Successful remembering involves recognition that something is familiar and recall of the context in which it was previously experienced. With age, the ability to discriminate between new and previous events begins to fail, and errors in recalling experiences become more common. Larry Jacoby of New York University (1999) demonstrated how common these errors can become, lending a better understanding to why recognition errors are particularly common in Alzheimer's disease. In Jacoby's study, participants were given two lists of words: one to read and one which they would hear read aloud. All subjects were then given a "test" list which contained some words they had read, some they had heard, and some novel words; the subjects had to determine which words were which. Jacoby found that university students and 75-year-olds were equally likely to correctly recognize whether or not the word had been presented, but 75-year-olds were much more likely to mistake whether the word was spoken or read. In other words, while recognition of familiar versus novel words remained relatively stable across age groups, source confusion increased dramatically with age.
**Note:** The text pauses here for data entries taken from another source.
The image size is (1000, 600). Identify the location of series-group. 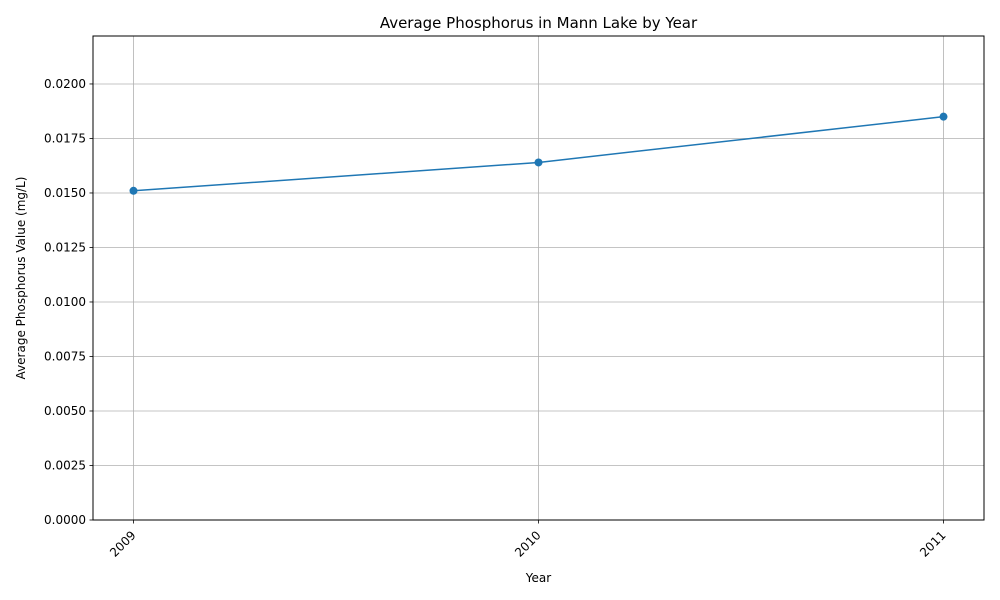
(538, 154).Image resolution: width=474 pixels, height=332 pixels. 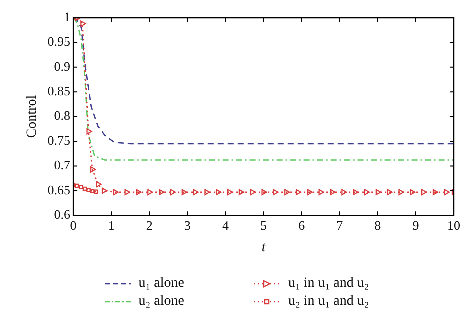 What do you see at coordinates (340, 226) in the screenshot?
I see `x-tick-label: 7` at bounding box center [340, 226].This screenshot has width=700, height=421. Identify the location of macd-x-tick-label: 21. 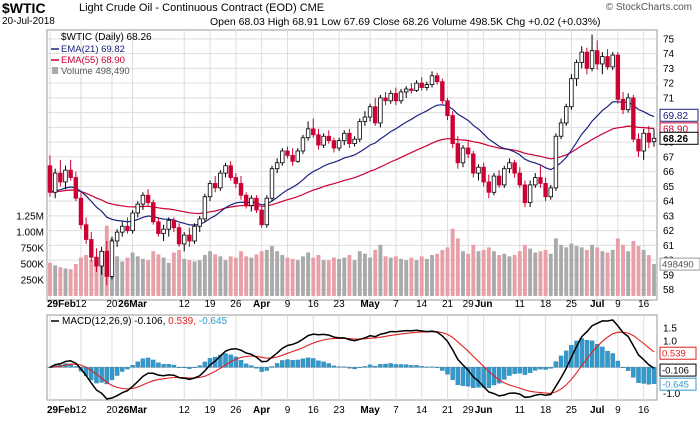
(448, 410).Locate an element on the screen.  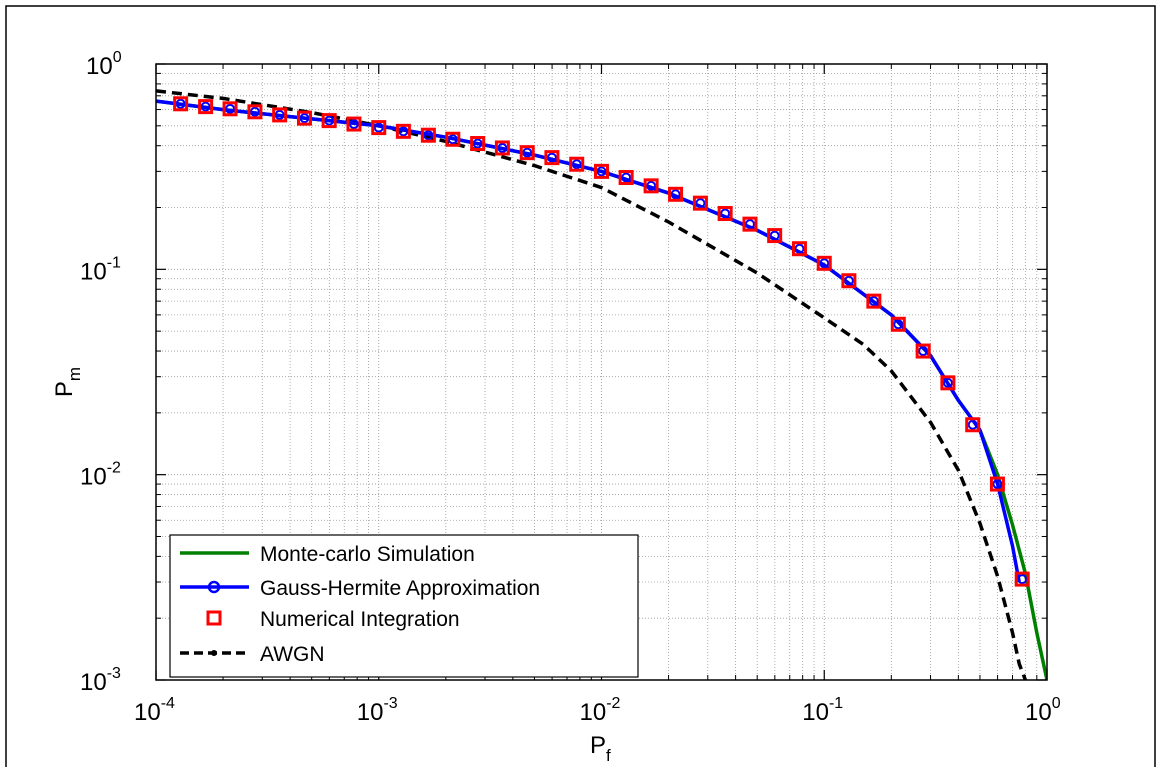
x-tick-labels: 10⁻⁴ 10⁻³ 10⁻² 10⁻¹ 10⁰ is located at coordinates (598, 710).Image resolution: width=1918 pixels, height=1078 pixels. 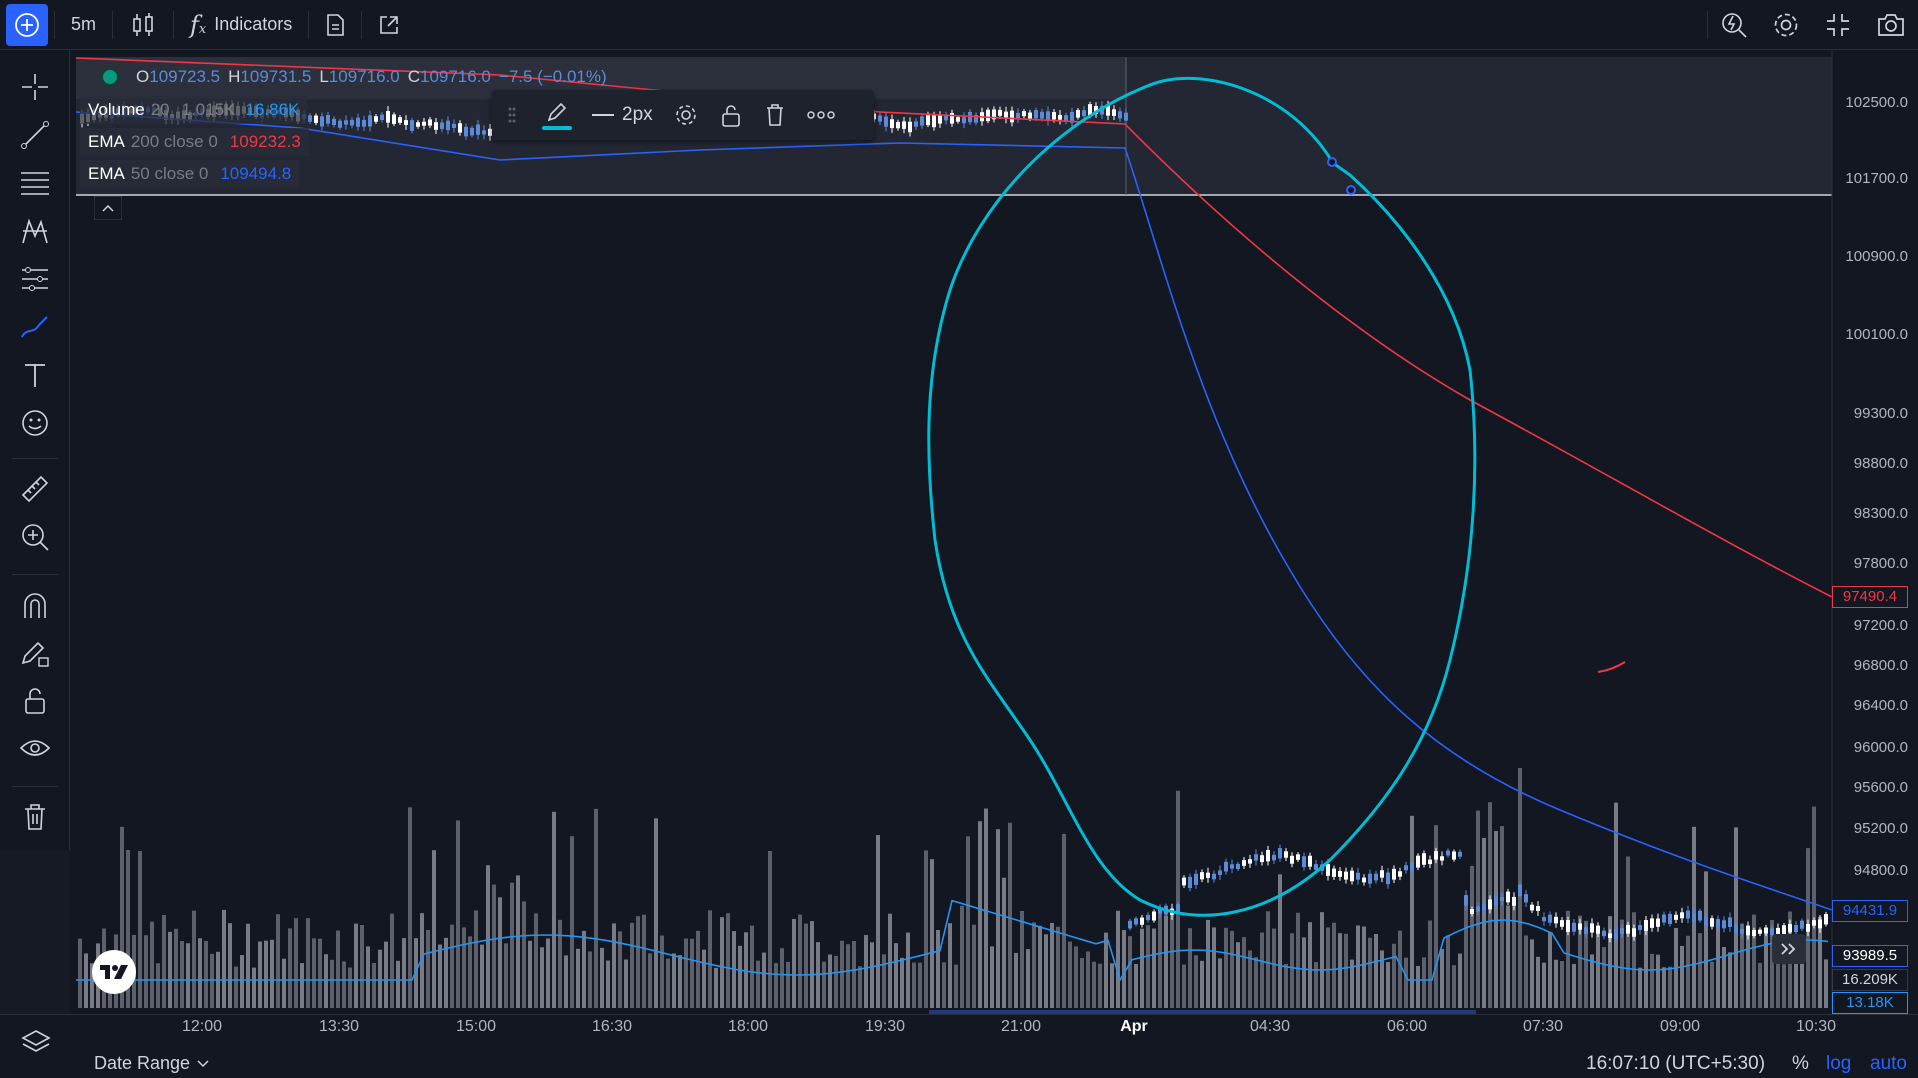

Cohen and Faulkner discovered similar age-related source confusion errors ten years earlier when studying short events rather than word lists. Participants were asked to carry out, imagine, or watch a series of short events (placing a fork on top of a plate, putting a pen inside a mug, etc.). They were later asked whether specific events were familiar and how they happened. The study revealed that elderly subjects were more likely than younger subjects to claim that they recognized events that never happened. Additionally, these participants were more likely to say that they watched specific actions occurring when they had actually either imagined them occurring or had never experienced the actions.

These studies show that simply rehearsing material may not always work to improve memory. In the Jacoby study, older adults who read a word several times were likely to accurately judge it as familiar but were then more likely to think they had heard the word read aloud, rather than reading it themselves. Jacoby explains that— because repetition of a word caused recognition to go up but ability to correctly remember the source to go down— recognition and source monitoring are likely separate neurological processes. This may shed some light on the common phenomenon of Alzheimer's patients mistaking frequently presented non-famous faces as being those of celebrities or asking the same question repeatedly. Patients may recognize faces or identify that the subject of the question is important and was discussed recently, but they have no memory for the meaning attached to these common stimuli and so will misattribute this familiarity or simply ask again.